INSTRUCTIONS FOR THE TASK: After locating the line that contains "The image size is (388, 690)." in the records below, write out exactly that line and each line after it through the one that contains "Given: Click the F:\Files\EML", and nothing else.

——

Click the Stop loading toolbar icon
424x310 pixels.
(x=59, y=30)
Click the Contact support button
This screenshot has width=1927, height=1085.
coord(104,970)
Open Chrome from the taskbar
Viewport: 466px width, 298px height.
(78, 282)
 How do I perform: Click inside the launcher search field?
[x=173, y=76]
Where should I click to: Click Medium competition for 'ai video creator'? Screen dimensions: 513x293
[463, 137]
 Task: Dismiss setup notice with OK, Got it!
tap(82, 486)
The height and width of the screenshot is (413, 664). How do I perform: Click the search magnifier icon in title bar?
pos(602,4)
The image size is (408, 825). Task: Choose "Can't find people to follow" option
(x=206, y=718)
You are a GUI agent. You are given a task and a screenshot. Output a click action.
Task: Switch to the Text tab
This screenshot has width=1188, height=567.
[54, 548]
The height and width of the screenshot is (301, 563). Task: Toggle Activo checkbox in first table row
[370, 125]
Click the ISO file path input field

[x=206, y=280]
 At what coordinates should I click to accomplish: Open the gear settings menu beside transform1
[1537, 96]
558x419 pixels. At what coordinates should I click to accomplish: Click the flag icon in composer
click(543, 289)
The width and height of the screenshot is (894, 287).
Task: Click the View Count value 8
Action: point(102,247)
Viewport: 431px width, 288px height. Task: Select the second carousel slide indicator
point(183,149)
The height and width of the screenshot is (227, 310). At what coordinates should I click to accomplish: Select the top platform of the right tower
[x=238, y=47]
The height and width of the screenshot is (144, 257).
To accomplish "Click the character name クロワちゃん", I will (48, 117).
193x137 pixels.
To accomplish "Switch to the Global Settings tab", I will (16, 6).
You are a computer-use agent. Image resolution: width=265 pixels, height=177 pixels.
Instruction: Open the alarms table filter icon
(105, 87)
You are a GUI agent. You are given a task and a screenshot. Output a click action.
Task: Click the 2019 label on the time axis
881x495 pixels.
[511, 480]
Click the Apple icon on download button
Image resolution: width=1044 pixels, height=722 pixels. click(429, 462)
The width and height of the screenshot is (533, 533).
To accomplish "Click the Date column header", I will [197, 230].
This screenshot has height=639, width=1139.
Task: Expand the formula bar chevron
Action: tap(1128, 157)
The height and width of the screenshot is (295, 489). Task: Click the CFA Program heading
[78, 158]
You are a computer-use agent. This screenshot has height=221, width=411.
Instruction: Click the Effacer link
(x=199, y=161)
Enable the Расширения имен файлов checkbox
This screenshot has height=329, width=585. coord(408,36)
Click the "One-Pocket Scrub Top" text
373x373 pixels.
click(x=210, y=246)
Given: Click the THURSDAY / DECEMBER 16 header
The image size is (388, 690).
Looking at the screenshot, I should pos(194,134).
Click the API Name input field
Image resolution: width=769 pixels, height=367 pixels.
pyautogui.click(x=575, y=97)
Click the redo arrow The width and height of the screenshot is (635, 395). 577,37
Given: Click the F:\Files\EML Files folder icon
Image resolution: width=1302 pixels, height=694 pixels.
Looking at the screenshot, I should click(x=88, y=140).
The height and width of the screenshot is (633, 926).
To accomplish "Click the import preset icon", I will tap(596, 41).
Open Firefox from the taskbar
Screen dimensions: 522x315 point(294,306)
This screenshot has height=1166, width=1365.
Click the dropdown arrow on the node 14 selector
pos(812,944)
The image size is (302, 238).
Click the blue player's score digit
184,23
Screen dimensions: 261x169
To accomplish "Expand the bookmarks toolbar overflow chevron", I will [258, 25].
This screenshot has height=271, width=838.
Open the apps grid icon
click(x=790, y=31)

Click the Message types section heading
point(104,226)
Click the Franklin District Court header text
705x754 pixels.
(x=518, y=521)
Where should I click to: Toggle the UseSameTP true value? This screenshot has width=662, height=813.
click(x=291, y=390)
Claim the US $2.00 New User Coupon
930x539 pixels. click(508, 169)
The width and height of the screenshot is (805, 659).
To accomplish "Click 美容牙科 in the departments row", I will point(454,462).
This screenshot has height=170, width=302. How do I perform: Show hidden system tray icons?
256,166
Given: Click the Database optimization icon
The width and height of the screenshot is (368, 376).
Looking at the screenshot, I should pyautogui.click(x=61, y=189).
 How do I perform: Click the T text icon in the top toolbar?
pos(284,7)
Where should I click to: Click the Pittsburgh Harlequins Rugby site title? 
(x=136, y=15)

——

OUTPUT FOR THIS TASK:
The image size is (388, 690).
Looking at the screenshot, I should pos(194,134).
Click the API Name input field
Image resolution: width=769 pixels, height=367 pixels.
pyautogui.click(x=575, y=97)
Click the redo arrow The width and height of the screenshot is (635, 395). 577,37
Given: Click the F:\Files\EML Files folder icon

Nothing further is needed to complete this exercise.